腎臓病の食事療法でも、ゆめごはんをはじめとする治療用特殊食品を組み合わせることで、中食を上手に利用することができます。
■中食を利用するポイント
【1】1食分の「たんぱく質の目標摂取量」を把握する
1食のたんぱく質量は、1日のたんぱく質量の1/3を目安に組み合わせましょう。主食がごはんの場合はゆめごはんを用いれば、外食より少なくとも主食に含まれるたんぱく質だけは抑えられます。
【2】中食の栄養成分値を確認する
包装されているものは栄養成分値(特にエネルギー、たんぱく質、食塩相当量)が記載されていますので確認しましょう。食塩相当量ではなくナトリウムで記載されている場合は、ナトリウム(mg)×2.54÷1000=食塩相当量(g)で換算することができますが、ナトリウム200mg=食塩相当量0.5gと覚えておくと便利です(2020年4月以降は食塩相当量の表示が義務化されます)。
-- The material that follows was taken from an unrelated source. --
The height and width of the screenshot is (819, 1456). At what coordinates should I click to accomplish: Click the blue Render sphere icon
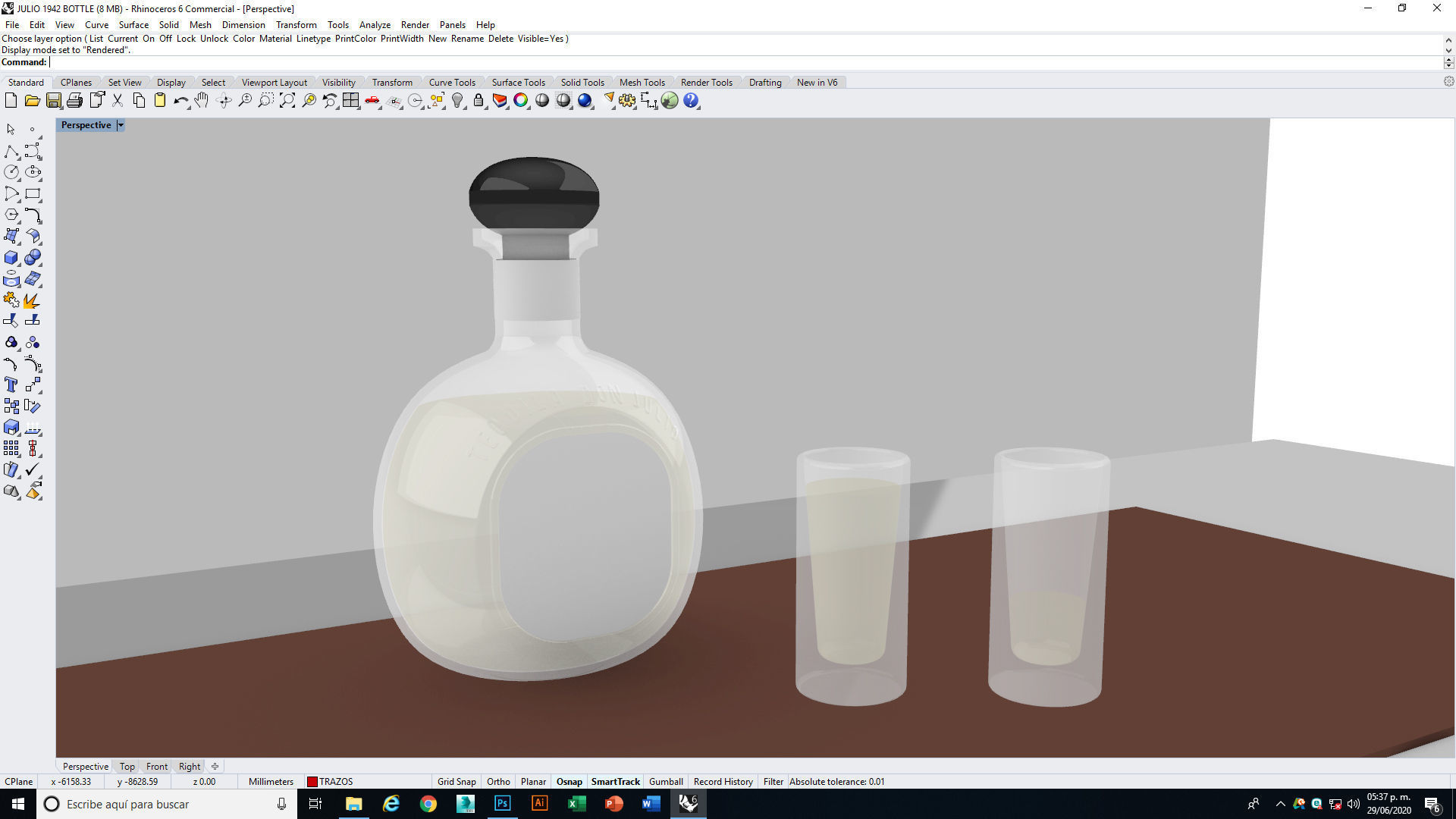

カリウムは記載されていないことがありますが(カリウムは任意表示)、たんぱく質を多く含む食品にはカリウムが多く含まれますので、たんぱく質量に注意することで摂り過ぎを防ぐことができます。スーパーなどでバイキング形式で販売されている惣菜は、包装されていないので栄養成分値が不明確ですが、目安を把握しておけば大幅な過剰摂取を防ぐことができます。お店によって具や味付けに差がありますので、あくまでも目安としてご覧ください。
中食の栄養成分値の目安
メニュー名 | 重量 | 目安量 | エネルギー | たんぱく質 | 食塩相当量 |
鮭のおにぎり | 115g | 1個 | 186kcal | 4.6g | 1.4g |
ツナマヨネーズのおにぎり | 115g | 1個 | 219kcal | 4.1g | 1.1g |
明太子のおにぎり | 110g | 1個 | 185kcal | 3.9g | 1.2g |
いなり寿司 | 155g | 3個 | 349kcal | 12.2g | 2.1g |
卵のサンドイッチ | 130g | 1パック | 367kcal | 11.8g | 1.2g |
ツナのサンドイッチ | 90g | 1パック | 271kcal | 8.8g | 1.0g |
さばの味噌煮 | 120g | 2切 | 376kcal | 26.7g | 2.2g |
あじフライ※1 | 90g | 1枚 | 280kcal | 16.5g | 0.8g |
鶏肉のから揚げ | 100g | 1パック | 259kcal | 17.4g | 1.5g |
焼き餃子※2 | 150g | 5個 | 323kcal | 11.6g | 2.6g |
メンチカツ※1 | 85g | 1個 | 285kcal | 10.6g | 0.7g |
クリームコロッケ※1 | 70g | 1個 | 292kcal | 5.1g | 0.7g |
揚げ出し豆腐 | 240g | 1パック | 227kcal | 11.8g | 1.4g |
ポテトサラダ | 100g | 1パック | 149kcal | 1.4g | 0.9g |
春雨サラダ | 100g | 1パック | 105kcal | 2.4g | 1.2g |
コールスローサラダ | 125g | 1パック | 187kcal | 2.8g | 1.9g |
野菜サラダ※3 | 105g | 1パック | 37kcal | 1.6g | 0.1g |
※1 ソース含まず ※2 たれ含む ※3 ドレッシング含まず
引用:「毎日の食事のカロリーガイド 第3版」(女子栄養大学出版部)
「塩分早わかり 第4版」(女子栄養大学出版部)
【3】食べる量を半量にするなど「残す」ことも大切です
上表の通り、肉や魚のおかずはたんぱく質や塩分が多くなりがちですので、半量にするなど残すことも必要です。副菜はたんぱく質が少なく、ドレッシングなどで塩分が調整できるメニューと組み合わせる工夫をするとよいでしょう。
【4】エネルギー不足に注意する
肉や魚を半量にするとたんぱく質は目標値に抑えられてもエネルギーが不足してしまうことがあります。エネルギー不足にならないために、カップアガロリーなどのエネルギー補給食品を利用してエネルギーをしっかり確保しましょう。
いかがでしたか?
食事療法は毎日のことですので、時代のニーズを上手に活用して、たまには息抜きをしながら継続してください。